**Set tasks:**
1. From the forum thread on the Coca-Cola Christmas truck tour, return the stretch from "## paulmold (Apr" through "you have forgotten.", copied word for word.
2. In the forum thread on the Coca-Cola Christmas truck tour, how long did it take some cars to get out of Broughton Retail Park?

# Coca-cola Christmas Truck tour.



## cabby (May 14, 2005)

This is the route with stops to see the coca-cola truck.

https://www.happiness.coca-cola.com/uk/en/coca-cola/coca-cola-christmas-truck-tour-map-2015/


----------



## Pudsey_Bear (Sep 25, 2008)

You need to get out more mate > >


----------



## Mrplodd (Mar 4, 2008)

Something I will certainly be sure to avoid !!!

Andy


----------



## EJB (Aug 25, 2007)

Still....keeps the dentists in business!


----------



## mistycat (Jan 28, 2014)

That fat bloke in a red suit parked it up on the Maes last year, even drew the curtains went to bed and caused gridlock in town,
and he didn't even get a parking ticket,
glad he's not here this year,
:grin2::grin2:


----------



## paulmold (Apr 2, 2009)

Last year it visited Broughton Retail Park, just outside Chester. Traffic chaos ensued with many drivers stuck for hours in traffic jams around the area. It took some cars four hours to get out of the retail park. This year it's going into Chester City centre, next Thursday 3rd Dec and several roads in the city will be closed. Definitely a place to avoid.


----------



## cabby (May 14, 2005)

You lot are such a miserable lot of so and so's. the kids love it and Christmas is Children's time, one was born on Christmas day, in case you have forgotten.

**Data lines:**

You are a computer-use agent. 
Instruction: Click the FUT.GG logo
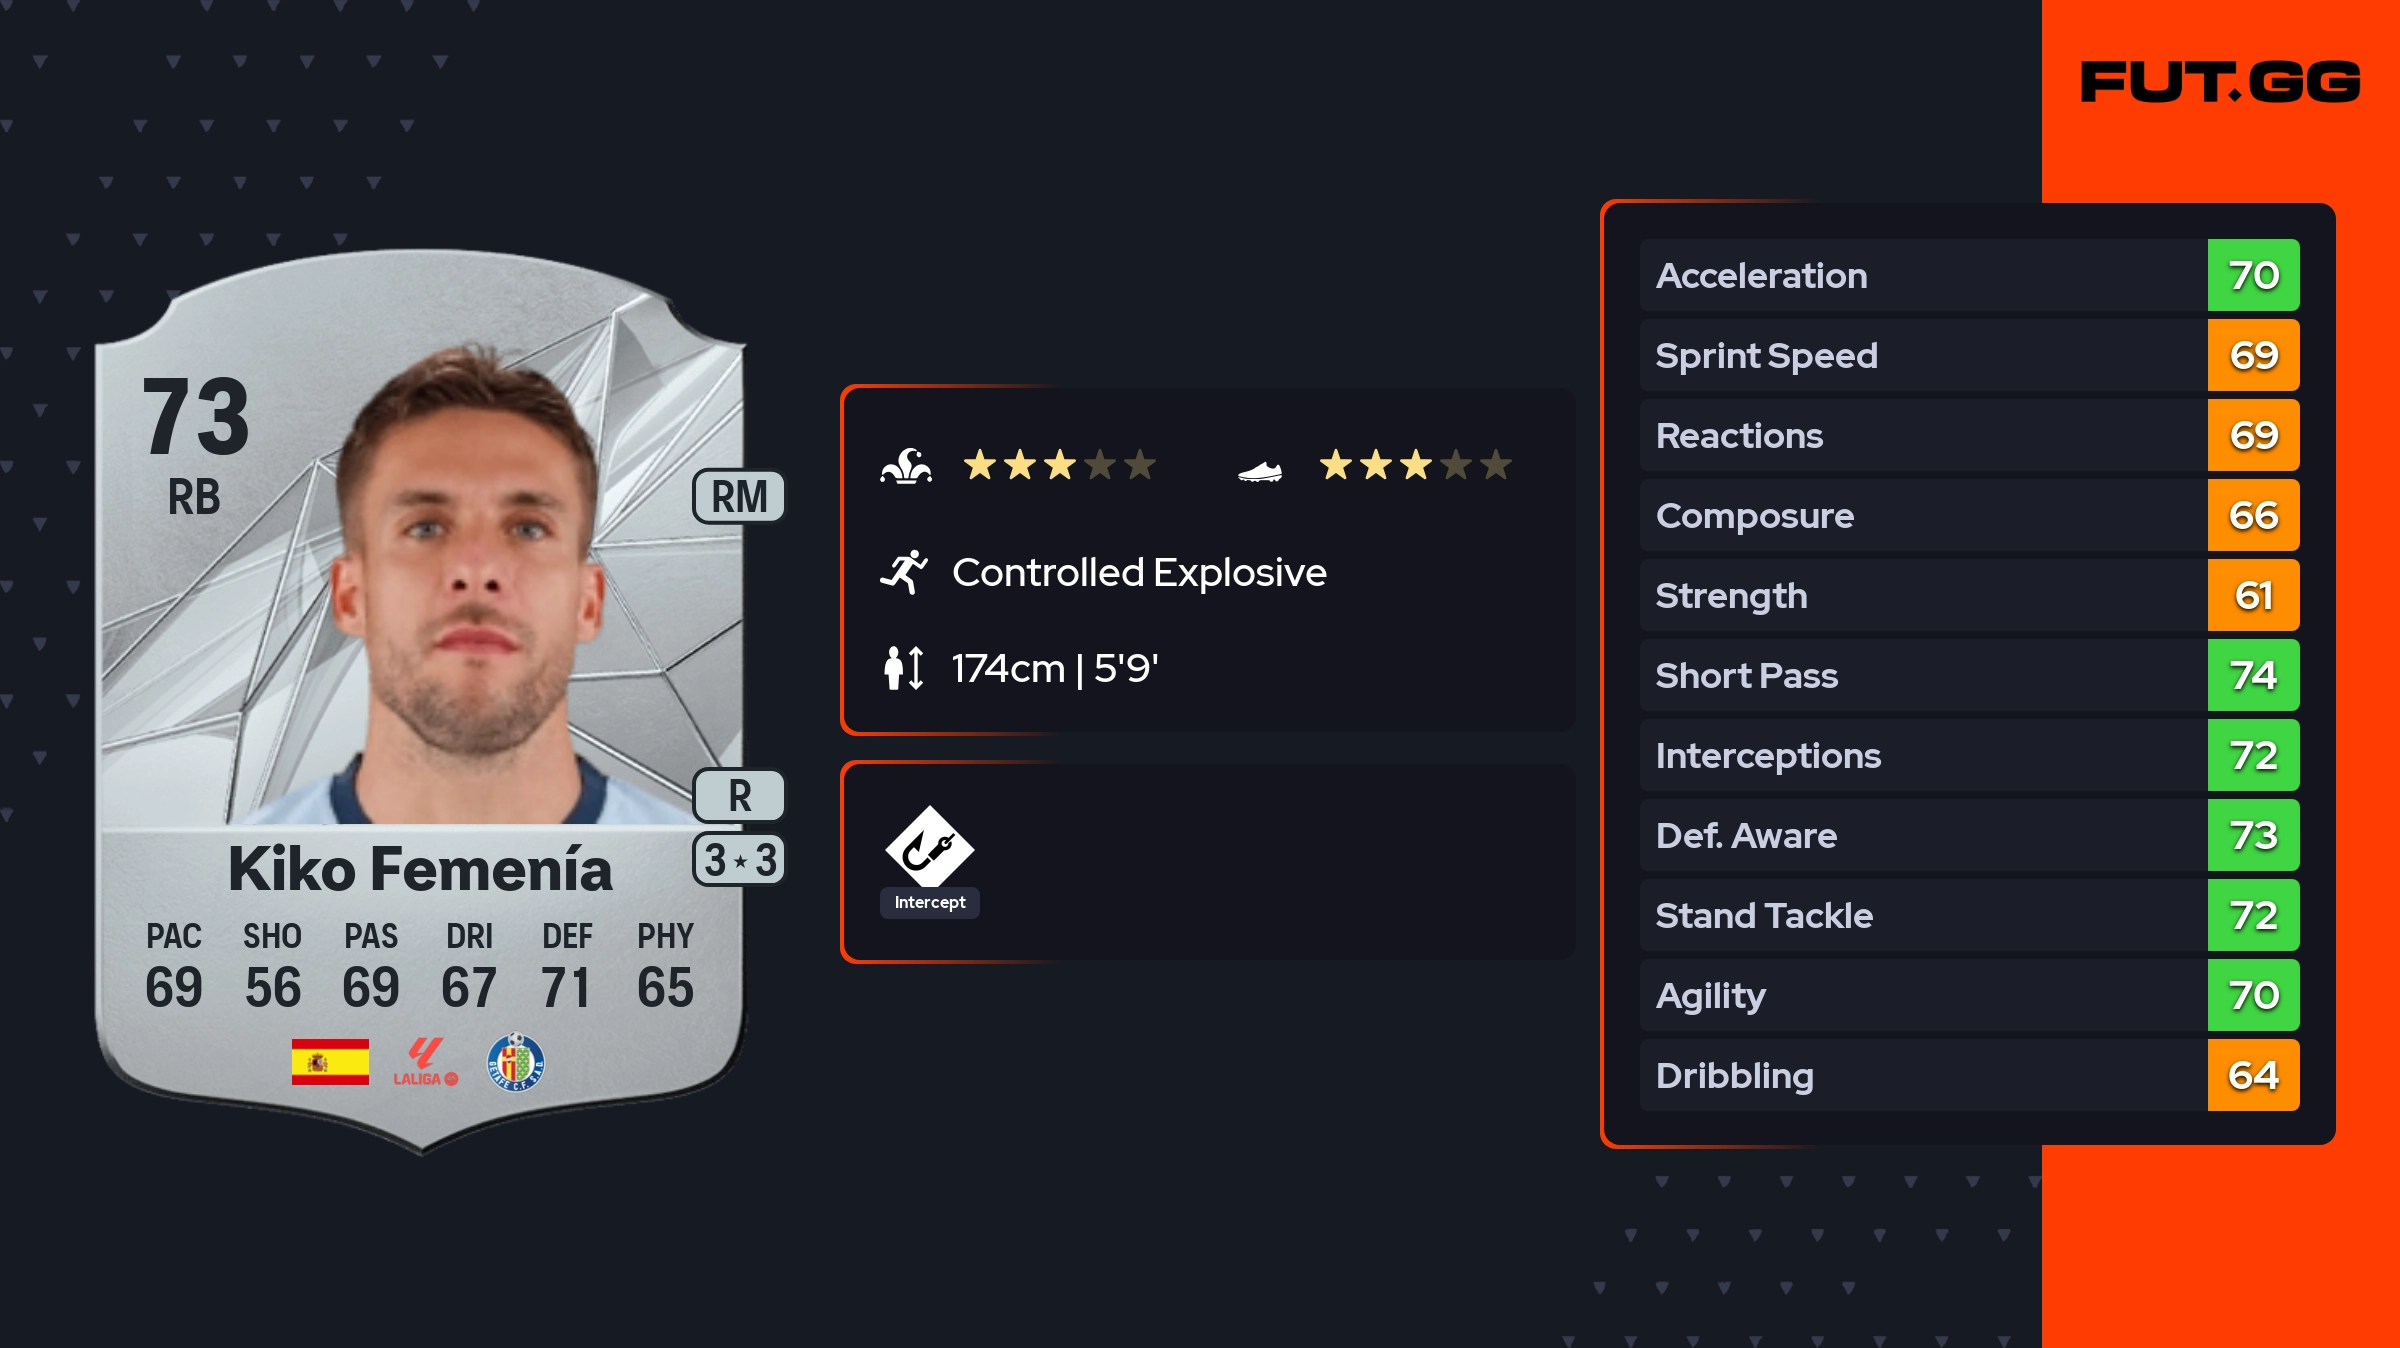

**Outputs:**
1.
## paulmold (Apr 2, 2009)

Last year it visited Broughton Retail Park, just outside Chester. Traffic chaos ensued with many drivers stuck for hours in traffic jams around the area. It took some cars four hours to get out of the retail park. This year it's going into Chester City centre, next Thursday 3rd Dec and several roads in the city will be closed. Definitely a place to avoid.


----------



## cabby (May 14, 2005)

You lot are such a miserable lot of so and so's. the kids love it and Christmas is Children's time, one was born on Christmas day, in case you have forgotten.

2. Four hours.